** EXERCISE BRIEF **
Write out the following records exactly as they appear, keeping every line unchanged.

** RECORDS FOR PROCESSING **

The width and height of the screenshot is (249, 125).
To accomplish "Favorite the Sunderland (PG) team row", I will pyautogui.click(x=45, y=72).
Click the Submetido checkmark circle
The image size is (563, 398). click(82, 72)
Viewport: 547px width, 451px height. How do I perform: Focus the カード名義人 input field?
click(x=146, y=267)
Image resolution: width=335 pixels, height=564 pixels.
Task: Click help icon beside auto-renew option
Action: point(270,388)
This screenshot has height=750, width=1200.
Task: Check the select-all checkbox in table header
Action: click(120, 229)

** OUTPUT OF THE EXERCISE **
The width and height of the screenshot is (249, 125).
To accomplish "Favorite the Sunderland (PG) team row", I will pyautogui.click(x=45, y=72).
Click the Submetido checkmark circle
The image size is (563, 398). click(82, 72)
Viewport: 547px width, 451px height. How do I perform: Focus the カード名義人 input field?
click(x=146, y=267)
Image resolution: width=335 pixels, height=564 pixels.
Task: Click help icon beside auto-renew option
Action: point(270,388)
This screenshot has height=750, width=1200.
Task: Check the select-all checkbox in table header
Action: click(120, 229)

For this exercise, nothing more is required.